» Raw records:
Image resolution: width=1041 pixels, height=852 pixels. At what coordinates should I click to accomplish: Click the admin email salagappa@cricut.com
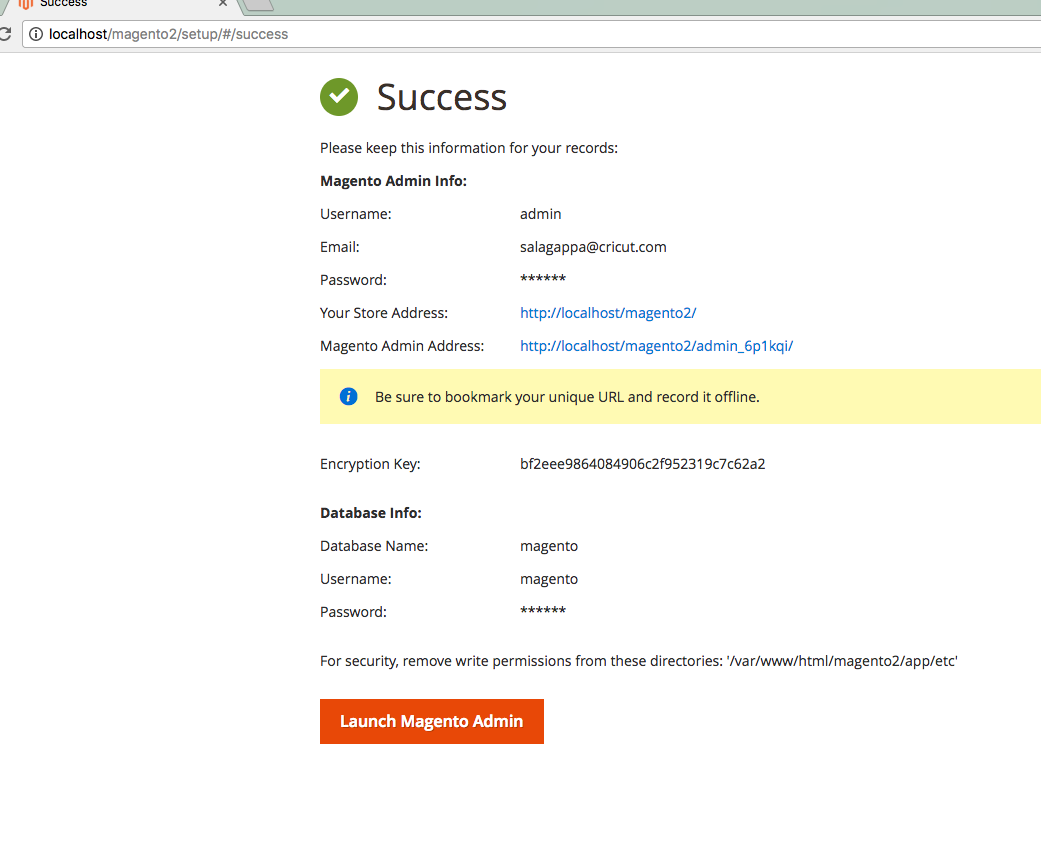(x=593, y=247)
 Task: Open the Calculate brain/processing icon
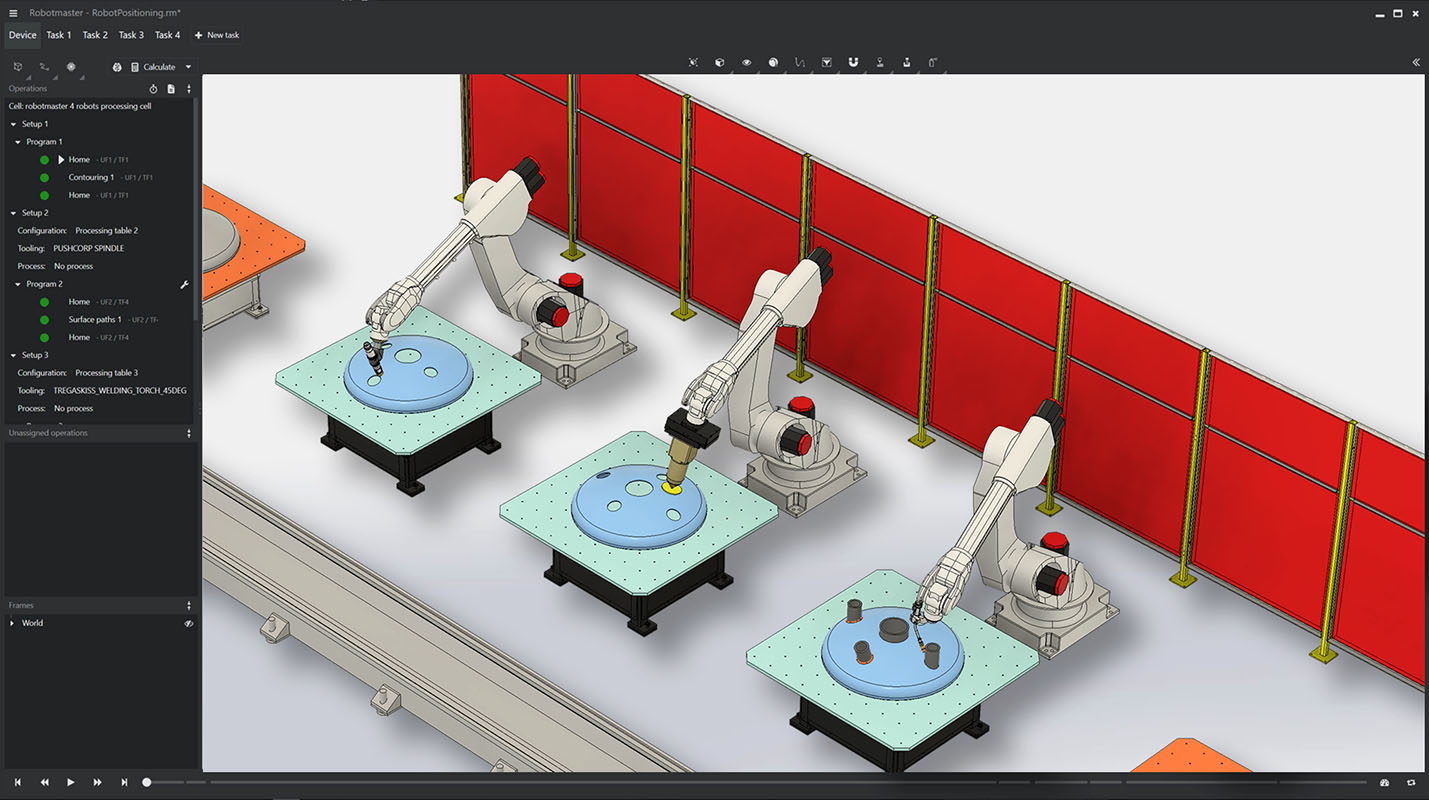point(116,66)
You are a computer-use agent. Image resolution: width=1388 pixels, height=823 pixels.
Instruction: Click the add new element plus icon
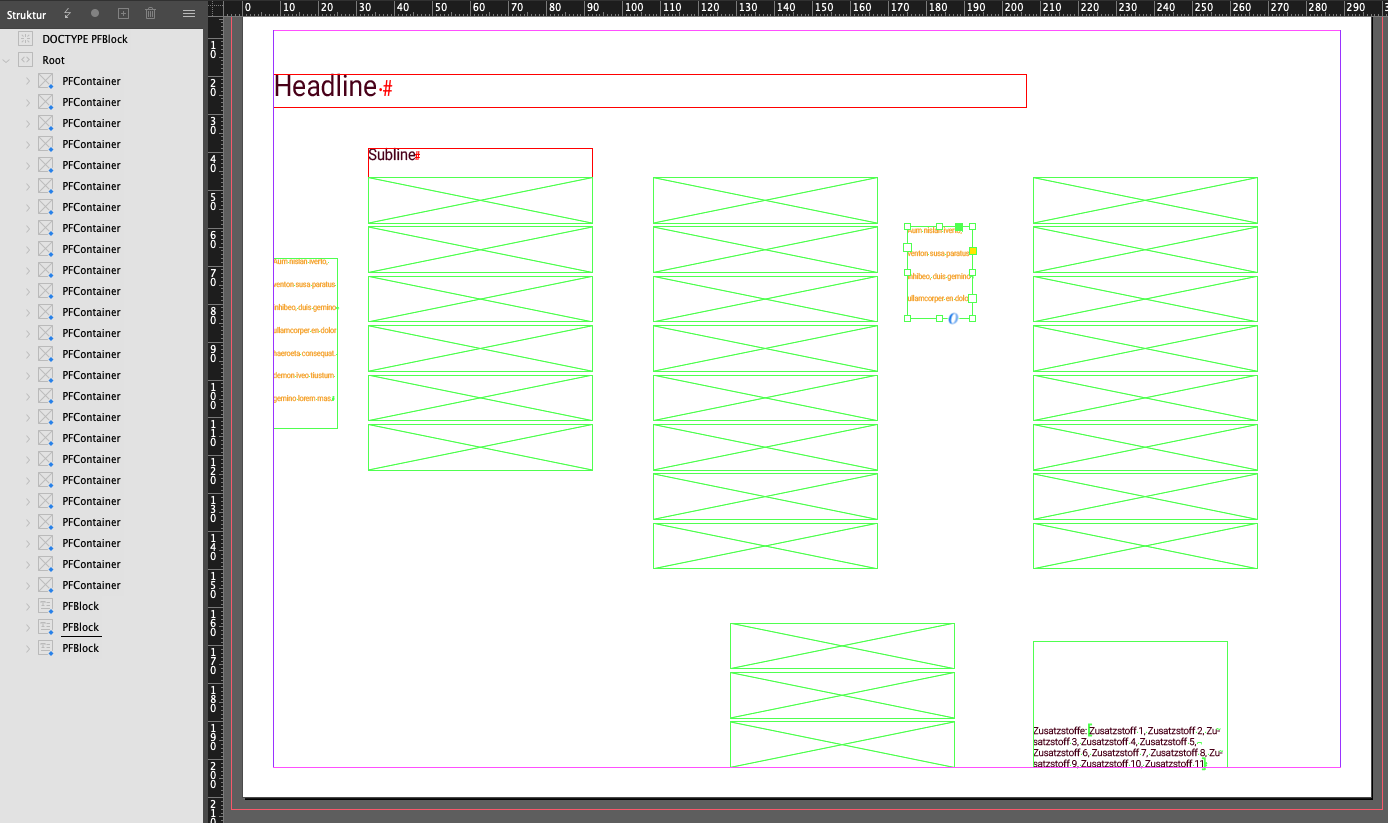[x=123, y=14]
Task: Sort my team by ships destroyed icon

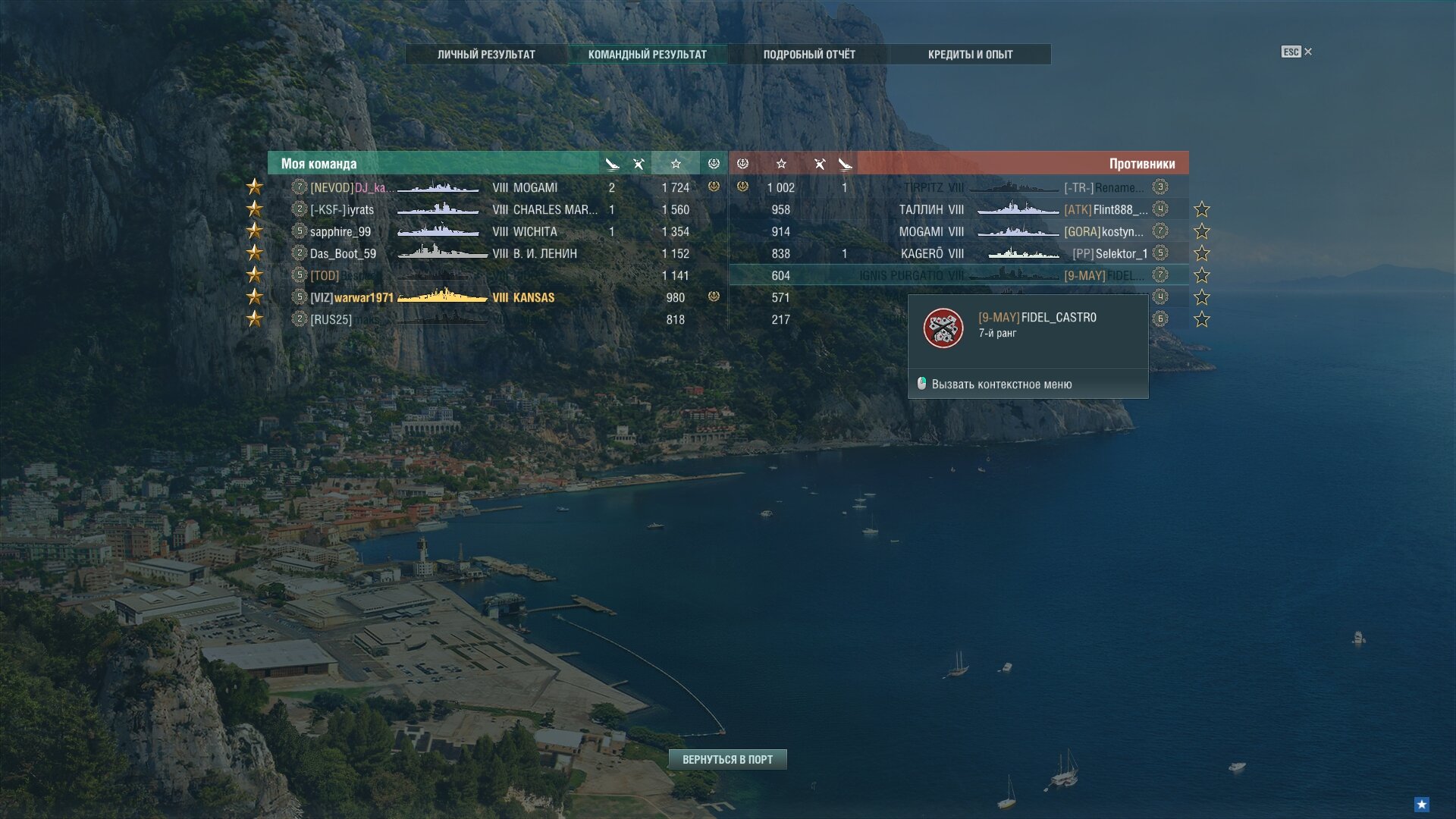Action: pos(612,164)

» What is asked:
Copy everything from the line containing "You are a computer-use" down to the last line above, raising each coordinate in the answers by 100 and leaving the pictures out.

» Output for this task:
You are a computer-use agent. Image resolution: width=1388 pixels, height=823 pixels.
Instruction: Click the add new element plus icon
[x=223, y=114]
Task: Sort my team by ships destroyed icon

Action: pos(712,264)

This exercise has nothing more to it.